Personal information
- Born: January 27, 1979 (age 47) Silver Spring, Maryland, U.S.
- Listed height: 6 ft 8 in (2.03 m)
- Listed weight: 264 lb (120 kg)

Career information
- High school: Hargrave Military Academy (Chatham, Virginia)
- College: Maryland (1998–2002)
- NBA draft: 2002: 2nd round, 43rd overall pick
- Drafted by: Chicago Bulls
- Playing career: 2002–2013
- Position: Power forward / center
- Number: 35, 3

Career history
- 2002–2003: Chicago Bulls
- 2003–2004: Toronto Raptors
- 2004: Washington Wizards
- 2004: Yakima Sun Kings
- 2004: New Orleans Hornets
- 2005: Panathinaikos
- 2005–2006: Houston Rockets
- 2006: Charlotte Bobcats
- 2006–2007: Montepaschi Siena
- 2007–2008: DKV Joventut
- 2008–2009: Panionios
- 2009–2010: Beşiktaş Cola Turka
- 2010–2012: Enisey Krasnoyarsk
- 2013: Guaiqueríes de Margarita

Career highlights
- Italian League champion (2007); Russian League All-Symbolic Second Team (2011); NCAA champion (2002); First-team All-ACC (2000); 2x Second-team All-ACC (2001, 2002);
- Stats at NBA.com
- Stats at Basketball Reference

= Lonny Baxter =

American basketball player (born 1979)

Lonny Leroy Baxter (born January 27, 1979) is an American former professional basketball player. He is in height, and played the power forward and center positions.

==College career==

While attending the University of Maryland, College Park, Baxter won the 2002 NCAA championship along with teammates and future NBA players Juan Dixon, Steve Blake and Chris Wilcox by defeating Indiana. He was named a regional MVP of the NCAA Tournament twice, in 2001 and 2002.

==Professional career==

=== NBA ===
Baxter was selected by the Chicago Bulls with the 15th pick of the second round (44th overall) of the 2002 NBA draft. On February 9, 2006, Baxter was traded by the Houston Rockets to the Charlotte Bobcats for Keith Bogans.

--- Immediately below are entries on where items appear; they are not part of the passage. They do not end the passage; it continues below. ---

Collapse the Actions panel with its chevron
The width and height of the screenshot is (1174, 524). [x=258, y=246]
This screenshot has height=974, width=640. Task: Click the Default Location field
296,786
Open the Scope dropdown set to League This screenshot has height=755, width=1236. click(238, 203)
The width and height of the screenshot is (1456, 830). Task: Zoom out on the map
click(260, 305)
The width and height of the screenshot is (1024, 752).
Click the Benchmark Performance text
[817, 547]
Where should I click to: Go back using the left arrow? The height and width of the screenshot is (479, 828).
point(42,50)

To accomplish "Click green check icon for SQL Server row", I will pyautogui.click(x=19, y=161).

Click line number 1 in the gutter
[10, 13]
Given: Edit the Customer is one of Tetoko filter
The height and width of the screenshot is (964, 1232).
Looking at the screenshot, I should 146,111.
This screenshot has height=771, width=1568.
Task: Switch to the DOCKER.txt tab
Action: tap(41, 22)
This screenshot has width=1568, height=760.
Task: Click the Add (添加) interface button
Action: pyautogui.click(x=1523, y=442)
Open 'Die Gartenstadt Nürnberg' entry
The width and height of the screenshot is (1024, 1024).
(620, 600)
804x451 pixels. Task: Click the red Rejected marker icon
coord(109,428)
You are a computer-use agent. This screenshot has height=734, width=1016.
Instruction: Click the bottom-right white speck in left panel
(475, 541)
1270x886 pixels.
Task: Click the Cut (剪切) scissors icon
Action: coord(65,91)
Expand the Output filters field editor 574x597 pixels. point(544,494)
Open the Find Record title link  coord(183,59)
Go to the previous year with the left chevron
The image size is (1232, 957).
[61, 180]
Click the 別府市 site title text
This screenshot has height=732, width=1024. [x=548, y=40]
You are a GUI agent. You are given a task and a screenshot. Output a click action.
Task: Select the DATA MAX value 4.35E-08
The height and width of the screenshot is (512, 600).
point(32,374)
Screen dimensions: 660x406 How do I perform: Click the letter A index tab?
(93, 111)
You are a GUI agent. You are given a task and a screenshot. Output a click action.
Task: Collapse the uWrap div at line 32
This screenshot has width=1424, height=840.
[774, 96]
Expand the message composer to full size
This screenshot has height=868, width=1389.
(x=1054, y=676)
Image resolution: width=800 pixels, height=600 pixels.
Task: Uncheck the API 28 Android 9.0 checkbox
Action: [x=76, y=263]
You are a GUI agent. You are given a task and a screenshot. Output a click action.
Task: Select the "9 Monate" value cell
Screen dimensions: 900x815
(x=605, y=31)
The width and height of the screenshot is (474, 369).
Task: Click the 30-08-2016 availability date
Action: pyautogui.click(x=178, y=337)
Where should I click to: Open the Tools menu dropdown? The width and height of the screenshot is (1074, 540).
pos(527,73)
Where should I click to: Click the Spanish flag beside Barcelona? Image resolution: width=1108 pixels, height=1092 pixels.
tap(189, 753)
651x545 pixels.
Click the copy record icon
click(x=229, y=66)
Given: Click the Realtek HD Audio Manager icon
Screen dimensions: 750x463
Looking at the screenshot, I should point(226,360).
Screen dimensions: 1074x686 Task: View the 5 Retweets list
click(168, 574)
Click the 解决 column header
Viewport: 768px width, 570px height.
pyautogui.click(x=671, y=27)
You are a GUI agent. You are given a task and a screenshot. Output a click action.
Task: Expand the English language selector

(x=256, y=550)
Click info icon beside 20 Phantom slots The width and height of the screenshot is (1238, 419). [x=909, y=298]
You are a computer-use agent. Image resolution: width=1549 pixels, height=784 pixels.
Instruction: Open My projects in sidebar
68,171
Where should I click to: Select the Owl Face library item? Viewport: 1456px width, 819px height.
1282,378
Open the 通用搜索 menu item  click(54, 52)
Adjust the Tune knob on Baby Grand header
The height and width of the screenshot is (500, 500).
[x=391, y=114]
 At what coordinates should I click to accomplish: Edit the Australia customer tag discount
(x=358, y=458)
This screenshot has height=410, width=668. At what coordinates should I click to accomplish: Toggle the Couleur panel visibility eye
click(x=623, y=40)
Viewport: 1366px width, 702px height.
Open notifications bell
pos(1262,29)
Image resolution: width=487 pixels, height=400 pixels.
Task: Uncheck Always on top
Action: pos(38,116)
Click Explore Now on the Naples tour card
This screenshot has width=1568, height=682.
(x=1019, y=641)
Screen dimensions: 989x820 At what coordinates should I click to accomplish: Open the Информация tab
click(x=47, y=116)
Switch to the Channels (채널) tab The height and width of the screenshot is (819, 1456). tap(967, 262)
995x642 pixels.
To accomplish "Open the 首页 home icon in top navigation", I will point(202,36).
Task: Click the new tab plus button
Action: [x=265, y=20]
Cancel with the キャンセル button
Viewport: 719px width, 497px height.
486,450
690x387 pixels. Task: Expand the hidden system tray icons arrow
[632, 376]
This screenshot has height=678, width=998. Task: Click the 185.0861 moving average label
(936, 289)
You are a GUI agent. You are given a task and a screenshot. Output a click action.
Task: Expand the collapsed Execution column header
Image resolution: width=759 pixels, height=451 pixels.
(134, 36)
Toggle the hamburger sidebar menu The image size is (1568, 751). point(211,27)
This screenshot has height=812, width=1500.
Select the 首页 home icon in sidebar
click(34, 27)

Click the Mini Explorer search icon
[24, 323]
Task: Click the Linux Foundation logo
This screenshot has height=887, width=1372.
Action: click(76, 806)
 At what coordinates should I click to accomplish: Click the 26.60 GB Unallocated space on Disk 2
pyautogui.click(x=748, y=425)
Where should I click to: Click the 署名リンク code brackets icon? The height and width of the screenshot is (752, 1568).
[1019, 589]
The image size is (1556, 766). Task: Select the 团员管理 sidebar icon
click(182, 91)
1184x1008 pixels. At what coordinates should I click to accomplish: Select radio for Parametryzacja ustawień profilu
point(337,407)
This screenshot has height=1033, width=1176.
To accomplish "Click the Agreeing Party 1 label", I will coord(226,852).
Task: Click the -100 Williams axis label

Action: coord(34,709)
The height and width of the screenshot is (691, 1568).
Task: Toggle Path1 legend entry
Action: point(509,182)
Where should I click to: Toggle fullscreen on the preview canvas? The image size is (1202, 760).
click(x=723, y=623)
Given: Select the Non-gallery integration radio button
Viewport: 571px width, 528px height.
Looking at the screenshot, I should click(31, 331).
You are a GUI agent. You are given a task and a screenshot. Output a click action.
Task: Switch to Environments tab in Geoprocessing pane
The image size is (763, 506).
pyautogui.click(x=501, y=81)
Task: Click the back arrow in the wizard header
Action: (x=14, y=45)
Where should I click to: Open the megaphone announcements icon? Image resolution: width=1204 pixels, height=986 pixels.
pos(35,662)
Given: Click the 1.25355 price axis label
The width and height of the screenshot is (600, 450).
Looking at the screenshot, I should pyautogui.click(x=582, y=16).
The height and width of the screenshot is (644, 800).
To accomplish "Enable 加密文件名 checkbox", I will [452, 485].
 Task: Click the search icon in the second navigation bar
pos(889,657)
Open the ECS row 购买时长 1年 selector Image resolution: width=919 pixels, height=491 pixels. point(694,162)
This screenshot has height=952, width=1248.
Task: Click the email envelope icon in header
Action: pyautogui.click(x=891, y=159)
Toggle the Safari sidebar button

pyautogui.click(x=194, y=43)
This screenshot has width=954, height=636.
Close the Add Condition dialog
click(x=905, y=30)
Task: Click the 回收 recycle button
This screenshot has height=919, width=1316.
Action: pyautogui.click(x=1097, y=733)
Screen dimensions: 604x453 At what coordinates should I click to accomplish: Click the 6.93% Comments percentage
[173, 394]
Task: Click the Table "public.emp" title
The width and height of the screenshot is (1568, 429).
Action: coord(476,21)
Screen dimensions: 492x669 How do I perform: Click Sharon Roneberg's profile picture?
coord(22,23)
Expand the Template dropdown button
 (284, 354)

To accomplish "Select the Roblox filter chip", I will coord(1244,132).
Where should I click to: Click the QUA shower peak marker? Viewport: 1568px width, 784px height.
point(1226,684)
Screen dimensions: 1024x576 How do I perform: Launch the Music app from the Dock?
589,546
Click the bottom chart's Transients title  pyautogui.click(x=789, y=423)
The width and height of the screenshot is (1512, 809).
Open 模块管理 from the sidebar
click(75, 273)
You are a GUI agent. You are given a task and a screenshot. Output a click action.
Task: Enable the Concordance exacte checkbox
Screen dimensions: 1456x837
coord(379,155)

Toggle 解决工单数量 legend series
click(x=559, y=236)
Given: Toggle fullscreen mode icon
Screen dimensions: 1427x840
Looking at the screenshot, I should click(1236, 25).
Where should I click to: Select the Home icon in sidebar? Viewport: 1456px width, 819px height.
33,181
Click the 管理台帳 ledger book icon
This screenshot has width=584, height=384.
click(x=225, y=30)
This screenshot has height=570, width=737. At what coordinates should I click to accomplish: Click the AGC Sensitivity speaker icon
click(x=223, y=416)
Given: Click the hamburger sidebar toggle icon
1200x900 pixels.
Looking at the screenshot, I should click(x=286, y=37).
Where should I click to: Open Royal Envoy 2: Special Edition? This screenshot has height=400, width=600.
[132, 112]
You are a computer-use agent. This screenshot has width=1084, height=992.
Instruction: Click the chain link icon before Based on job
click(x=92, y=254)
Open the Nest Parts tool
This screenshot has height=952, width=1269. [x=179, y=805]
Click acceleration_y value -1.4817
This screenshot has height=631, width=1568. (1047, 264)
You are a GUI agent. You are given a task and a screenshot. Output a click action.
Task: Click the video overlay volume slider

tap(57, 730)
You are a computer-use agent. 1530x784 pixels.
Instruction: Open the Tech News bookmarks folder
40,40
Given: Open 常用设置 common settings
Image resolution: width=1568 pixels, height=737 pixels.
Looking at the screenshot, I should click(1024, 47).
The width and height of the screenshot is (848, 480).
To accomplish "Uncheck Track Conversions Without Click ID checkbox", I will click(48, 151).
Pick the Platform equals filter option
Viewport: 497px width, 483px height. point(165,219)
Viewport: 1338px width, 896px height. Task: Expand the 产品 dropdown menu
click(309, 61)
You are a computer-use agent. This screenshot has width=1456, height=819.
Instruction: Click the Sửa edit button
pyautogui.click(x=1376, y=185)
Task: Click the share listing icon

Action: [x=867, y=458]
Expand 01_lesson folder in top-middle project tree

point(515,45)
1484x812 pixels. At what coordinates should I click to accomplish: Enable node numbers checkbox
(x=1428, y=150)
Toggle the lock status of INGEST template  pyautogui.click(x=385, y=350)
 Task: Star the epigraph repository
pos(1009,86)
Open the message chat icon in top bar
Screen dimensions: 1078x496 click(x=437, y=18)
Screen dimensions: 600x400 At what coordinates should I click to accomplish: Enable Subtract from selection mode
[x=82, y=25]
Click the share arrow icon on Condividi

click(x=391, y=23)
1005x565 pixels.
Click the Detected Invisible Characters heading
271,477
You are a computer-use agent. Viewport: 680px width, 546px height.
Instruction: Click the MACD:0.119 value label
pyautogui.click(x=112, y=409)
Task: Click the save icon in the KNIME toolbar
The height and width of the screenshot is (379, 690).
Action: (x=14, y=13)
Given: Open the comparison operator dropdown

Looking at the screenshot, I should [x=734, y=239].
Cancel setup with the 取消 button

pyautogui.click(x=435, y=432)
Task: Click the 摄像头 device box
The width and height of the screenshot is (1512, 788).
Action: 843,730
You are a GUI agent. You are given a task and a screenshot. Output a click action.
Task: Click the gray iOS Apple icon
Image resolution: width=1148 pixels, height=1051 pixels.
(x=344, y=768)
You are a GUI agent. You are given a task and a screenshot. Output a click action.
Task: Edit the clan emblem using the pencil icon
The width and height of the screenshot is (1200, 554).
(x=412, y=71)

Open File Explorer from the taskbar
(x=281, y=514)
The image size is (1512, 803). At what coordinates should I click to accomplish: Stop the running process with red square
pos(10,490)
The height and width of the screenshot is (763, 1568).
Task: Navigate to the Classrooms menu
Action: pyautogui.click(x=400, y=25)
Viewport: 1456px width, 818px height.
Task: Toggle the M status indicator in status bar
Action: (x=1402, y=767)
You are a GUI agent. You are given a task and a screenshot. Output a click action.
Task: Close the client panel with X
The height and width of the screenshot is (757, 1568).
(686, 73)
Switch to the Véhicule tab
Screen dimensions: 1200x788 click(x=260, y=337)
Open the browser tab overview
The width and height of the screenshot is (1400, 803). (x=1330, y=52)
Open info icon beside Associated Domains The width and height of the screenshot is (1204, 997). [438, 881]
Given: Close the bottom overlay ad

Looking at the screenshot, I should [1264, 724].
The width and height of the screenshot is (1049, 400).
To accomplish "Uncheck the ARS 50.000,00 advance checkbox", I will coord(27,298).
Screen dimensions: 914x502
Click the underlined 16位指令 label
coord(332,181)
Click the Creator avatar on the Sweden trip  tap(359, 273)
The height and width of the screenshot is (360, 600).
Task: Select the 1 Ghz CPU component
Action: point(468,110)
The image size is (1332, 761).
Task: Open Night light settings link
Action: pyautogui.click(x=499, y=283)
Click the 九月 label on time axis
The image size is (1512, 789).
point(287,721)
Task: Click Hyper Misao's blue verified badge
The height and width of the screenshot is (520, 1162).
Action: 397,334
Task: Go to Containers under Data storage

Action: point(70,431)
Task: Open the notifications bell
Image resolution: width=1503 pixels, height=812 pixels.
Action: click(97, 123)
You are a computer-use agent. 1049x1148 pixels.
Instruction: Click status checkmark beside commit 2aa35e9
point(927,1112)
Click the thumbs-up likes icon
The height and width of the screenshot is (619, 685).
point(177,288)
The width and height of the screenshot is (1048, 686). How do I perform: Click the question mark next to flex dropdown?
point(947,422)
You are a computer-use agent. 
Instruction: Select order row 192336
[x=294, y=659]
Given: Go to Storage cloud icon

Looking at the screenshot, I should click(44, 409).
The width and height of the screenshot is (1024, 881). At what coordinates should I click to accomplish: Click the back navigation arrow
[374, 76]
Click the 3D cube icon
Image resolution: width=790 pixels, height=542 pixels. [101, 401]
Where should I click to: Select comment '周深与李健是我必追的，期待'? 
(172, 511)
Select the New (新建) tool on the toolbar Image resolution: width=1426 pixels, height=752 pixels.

Baxter's final game was played on April 19, 2006, in a 96–86 win over the Philadelphia 76ers where he played for 7 minutes and the only stat he recorded was 1 rebound.

Baxter has career NBA averages of 3.9 points and 2.9 rebounds in 162 total games from 2002 to 2006.

===Europe===

During the 2004–05 season Baxter played some games for the Greek A1 League team Panathinaikos, before getting injured and agreeing with the club for his release. On August 8, 2006, Baxter signed with the Italian League team Montepaschi Siena. In 2008, he joined Panionios. In 2009, he moved to Beşiktaş Cola Turka.

==Personal life==
On August 16, 2006, Baxter was arrested in Washington, D.C., only a few blocks from the White House after firing a .40 caliber Glock handgun into the air. On August 23, 2006, Baxter was sentenced to 60 days in prison after pleading guilty to possession of an unregistered firearm and unregistered ammunition charges. DC Superior Court judge Craig Iscoe said:

There's no good reason for a person who's not working in law enforcement or presidential protection to be in possession of a loaded weapon within blocks of the White House, let alone to fire it into the air

Baxter was later charged with shipping four guns via FedEx in July 2006 without notifying them that the shipment contained firearms. Baxter pled guilty to this crime on July 19, 2007. He was sentenced to 60 days in jail, two years of supervised release and a $2,000 fine on August 31, 2007.